There is, however, a third option -- one that recognizes America's unique place in Iran's future and can advance our national security interests in a manner consistent with our values. Call it option "Ignore
The past week has sent two deeply contrasting messages to the United States. In the first, a Green Revolution of citizens yearning for greater freedoms and openness to the West seized on the possibilities of Mir Hossein Mousavi's reformist message, giving the lie to the crude caricature of an Iran bent on a genocidal campaign against the outside world. In the second, a familiar, thuggish representative of the regime's most reactionary elements combined a continuing appeal to Iran's lower classes with transparently dictatorial vote-rigging to ensure four more years of bellicose leadership.
Obama should base his response to Tehran on the first message emanating from Iran's people, and he should discount the second. Before the United States can pursue such a policy, however, it will have to get over its anxiety of influence when it comes to Iran. Concerns that any U.S. statement of support will rekindle resentment toward foreign interference presume that Iranians are unable to distinguish between an enemy and an ally of their democratic aspirations.
More importantly, such diffidence fails to recognize that the United States is indispensable to a peaceful resolution of the security challenge that Iran poses. Even as Washington worries about "meddling," the reality is that there is no one else Iranians want to talk to -- not the Iranian people for whom the outside world largely is synonymous with America; not the Iranian regime for which negotiations with other powers have been mere dress rehearsals for the meeting with the "Great Satan."
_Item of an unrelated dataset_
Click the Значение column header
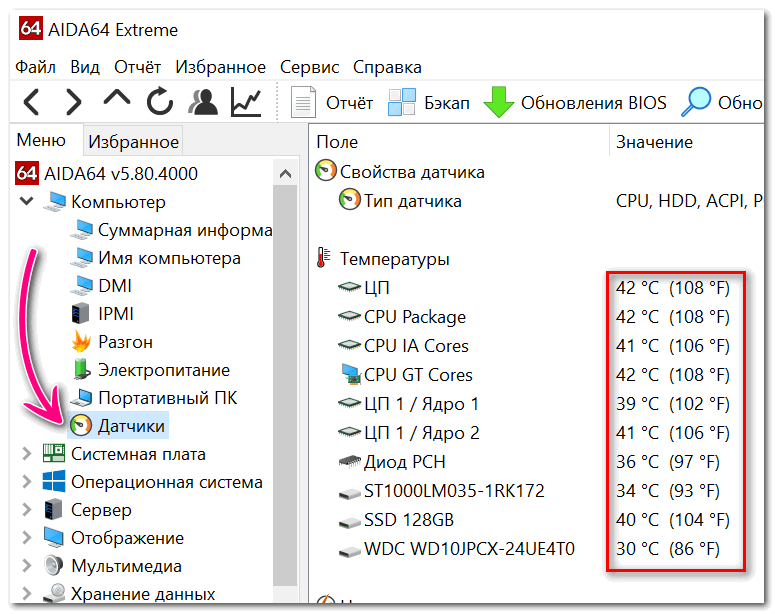tap(654, 142)
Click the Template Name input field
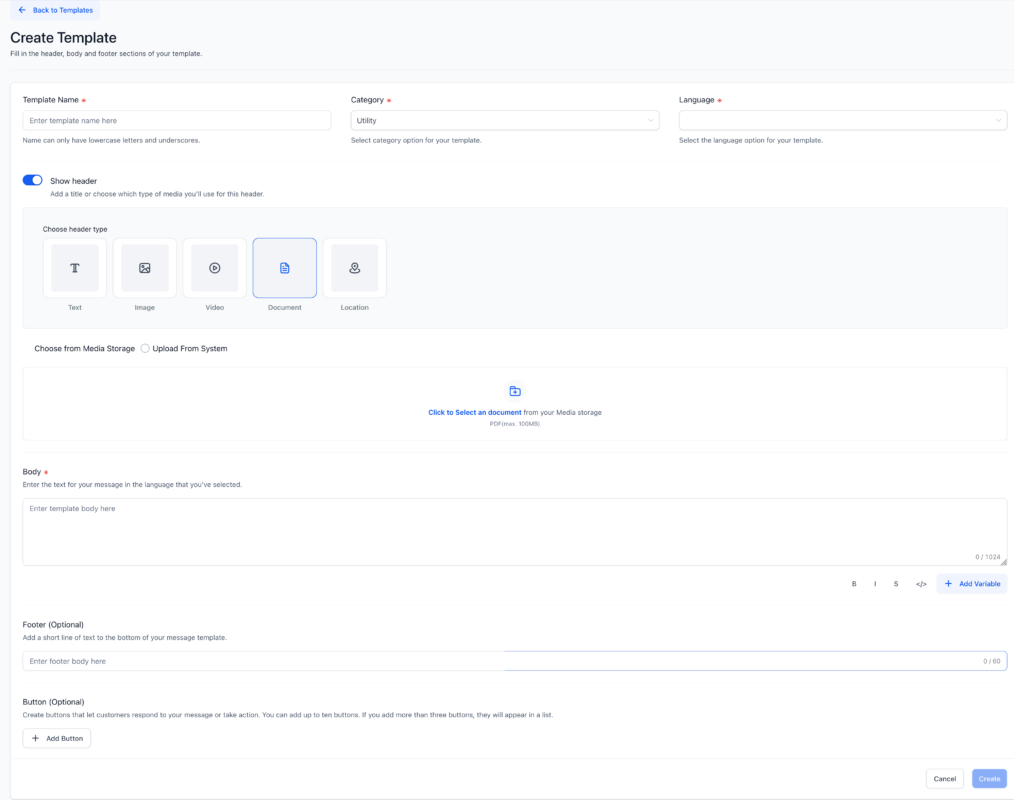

Option "Ignore Ahmadinejad" entails a two-pronged approach recognizing the Iranian people's manifest democratic aspirations as well as Iran's long-term strategic interests. It also, crucially, denies Mahmoud Ahmadinejad a starring role opposing the United States on the world stage in the years to come.
First, the administration should provide unequivocal recognition of Iran's popular movement for greater freedoms and openness, and condemn the government's crackdown. Whether an "Obama effect" has been at work in the streets of Tehran the past few days is not important; what matters is that after 30 years, the tired chant of "Death to America" has been replaced by "Death to the dictator." A change is echoing down the capital's boulevards that this U.S. president cannot fail to honor.
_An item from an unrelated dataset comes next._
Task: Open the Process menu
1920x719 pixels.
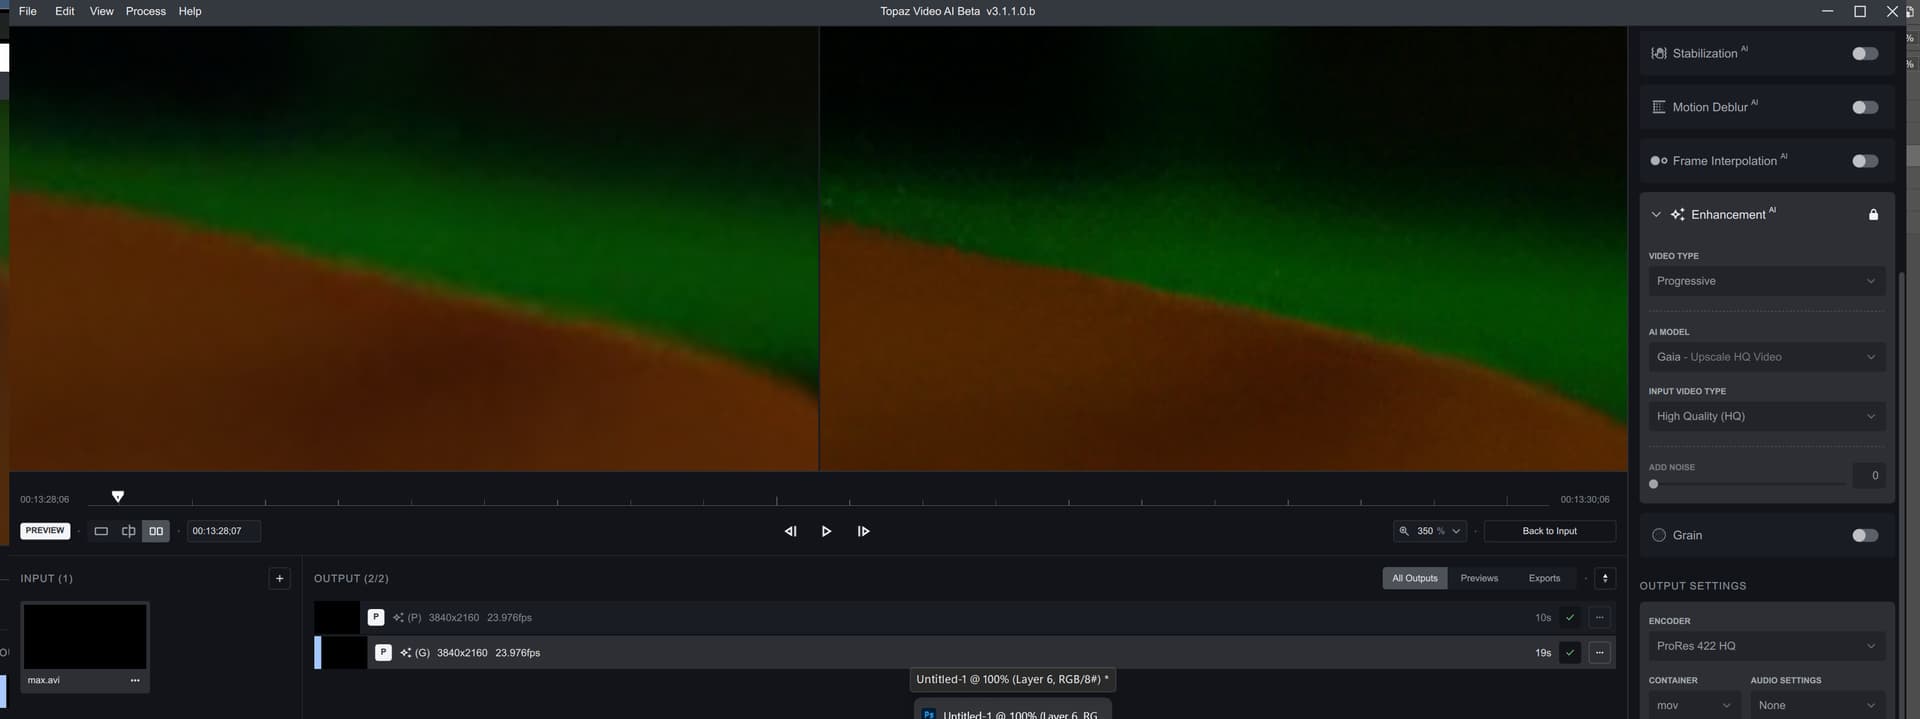Action: click(x=145, y=11)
Second, the administration should interpret Ayatollah Ali Khamenei's sanction of Ahmadinejad's "victory" as confirmation -- if any was needed -- that the supreme leader is the power that matters in Iran, and, as such, is the person with whom a strategic dialogue should be established. Taking Ahmadinejad's bait for another four years would be both counter-productive and unnecessary. Already, the Obama administration has explored ways to establish a line of communication with Khamenei. Through trusted intermediaries and imaginative diplomacy, opportunities for a direct dialogue with the supreme leader will present themselves. They must be seized.
The key elements of this negotiation are well known: persuading Iran not to weaponize its nuclear program and to urge its allies in Hamas and Hezbollah to pursue their aims through political and not military means. In return, Iran could look forward to acceptance of a legitimate role for itself in regional security and, over time, reintegration into the international community. It is as clear now as it was before last week's voting that such a strategic dialogue, however challenging, is better served by starting with areas of common interest -- such as Pakistan, Afghanistan and Iraq -- as opposed to the nuclear dispute. If Iran's true nuclear capabilities remain shrouded in mystery today, its people's intentions regarding a future of greater freedoms and peaceful engagement with the world have never been clearer.
Churchill added a seldom-quoted line to his observation about Russia after describing it as an enigma. He said: "Perhaps there is a key. That key is Russian national interest." The same observation may be applied to Iran, and to the United States for that matter. A U.S. policy that deliberately discounts the importance of Ahmadinejad in favor of strong support for the country's democratic forces at the popular level, and direct bilateral negotiations with the supreme leader at the strategic level, has the best chance of creating a diplomatic space in which both countries' core national interests can be addressed peacefully.
The writer, a special assistant to U.N. Secretary General Kofi Annan from 1997 to 2003, is a consulting senior fellow at the International Institute for Strategic Studies.